··· PASSAGE PROVIDED ···
Healing Our Inner Child
I have always used art-making as a way to imagine possibilities and bring attention to my concerns about the world. Although I have worked in many mediums over the years, I have focused mainly on Collage over the past 12 years. Through collage I am able to select images and reassemble them into a new story. I work in an intuitive way letting the images “speak” to me. I have taught this process for many years to a diversity of people from young children to the elderly and I have observed that most find it to be a very appealing and natural way to create.
In March 2020 when the pandemic shut everything done, I found myself with more time to create art and also to worry about what the future might hold. I chose Mixed Media, combining collage and painting as a way to express all that I was feeling and thinking. This was the catalyst for my “Healing Our Inner Child” Series. One of my concerns is Climate Change and how it could affect the lives of children now and in the future, including my own grandchildren. Having raised my children close to the land and having lived in Montana the past 45 years, I see our natural environment as essential to our physical, emotional, and spiritual well-being.
In this series, I select old black and white pictures of children from the early time of photography, the 1800’s through early 1900’s. These images “speak” to me in some way and I want to create story about them. I then add images from magazines, books, and online resources combined with handmade papers, text from old books and paint to create a layering of hopes and dreams. I envision children comfortable, safe and immersed in their environments. They are at home with the animals, plants and the natural landscape. I create a rich environment that is a metaphor for the safety, abundance, and connection that I wish for all children around the world. On another level, I hope the works connect with the viewer’s own “inner child” and evoke the same feeling of being in close relationship with the beauty of the natural world.
···
◆ **PROBLEM TO SOLVE**:
For each statement, say yes or no according to whether it agrees with the passage on Healing Our Inner Child, and quote the words of the passage that decide it.
1. For the past 12 years, collage has been the main focus of the artist's work.
2. The series is built on recent color photographs of children.
3. The artist has lived in Montana for the past 45 years.
··· DATA PROVIDED ···
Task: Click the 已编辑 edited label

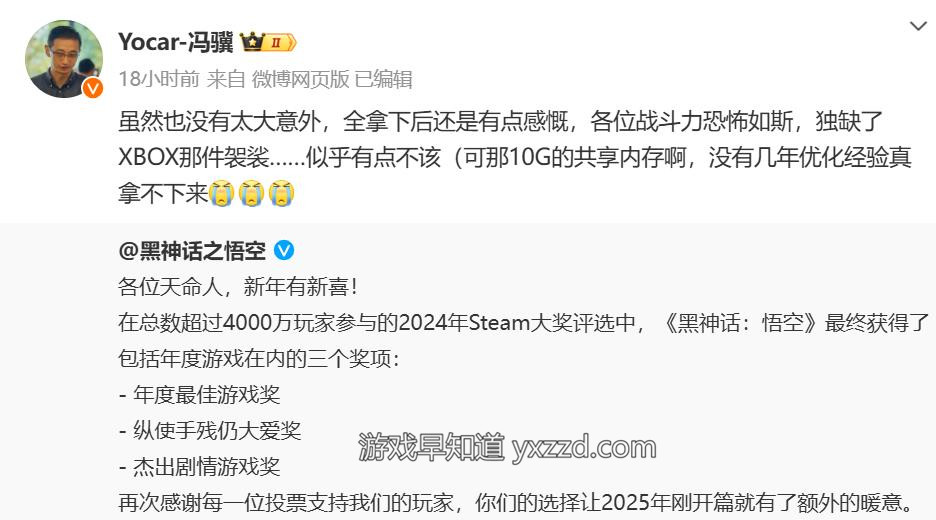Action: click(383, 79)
···
··· DATA PROVIDED ···
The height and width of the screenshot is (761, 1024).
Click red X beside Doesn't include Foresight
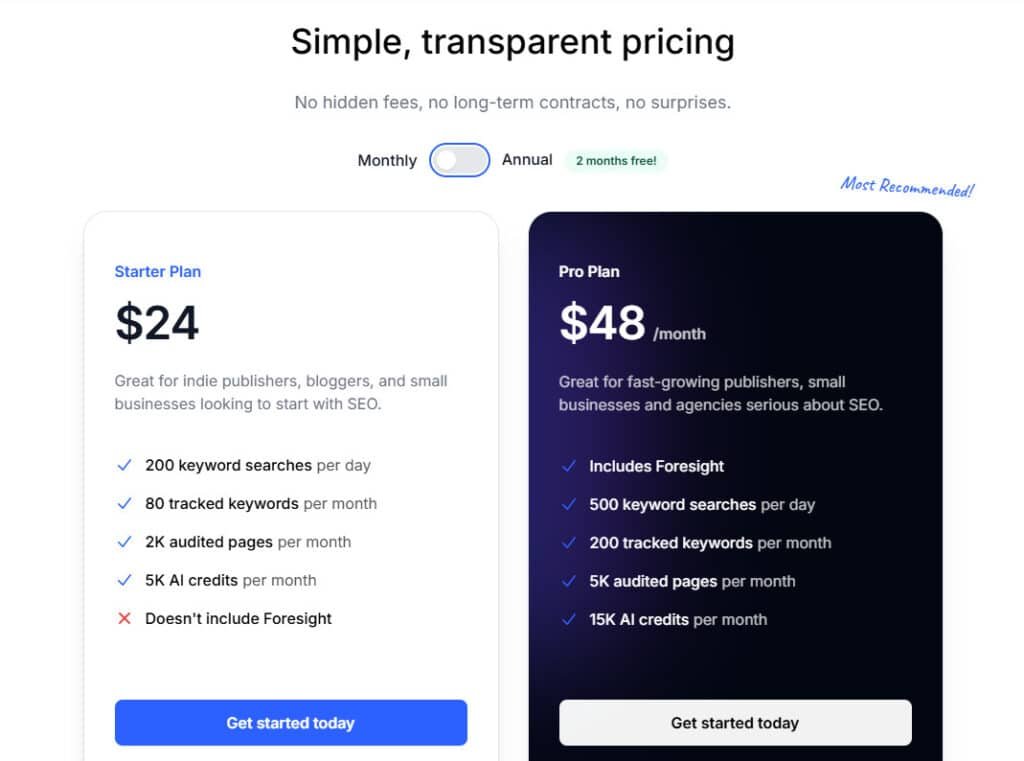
···
◆ **RESPONSE TO THIS TASK**:
1. Yes: "I have focused mainly on Collage over the past 12 years"
2. No: "I select old black and white pictures of children from the early time of photography, the 1800’s through early 1900’s"
3. Yes: "having lived in Montana the past 45 years"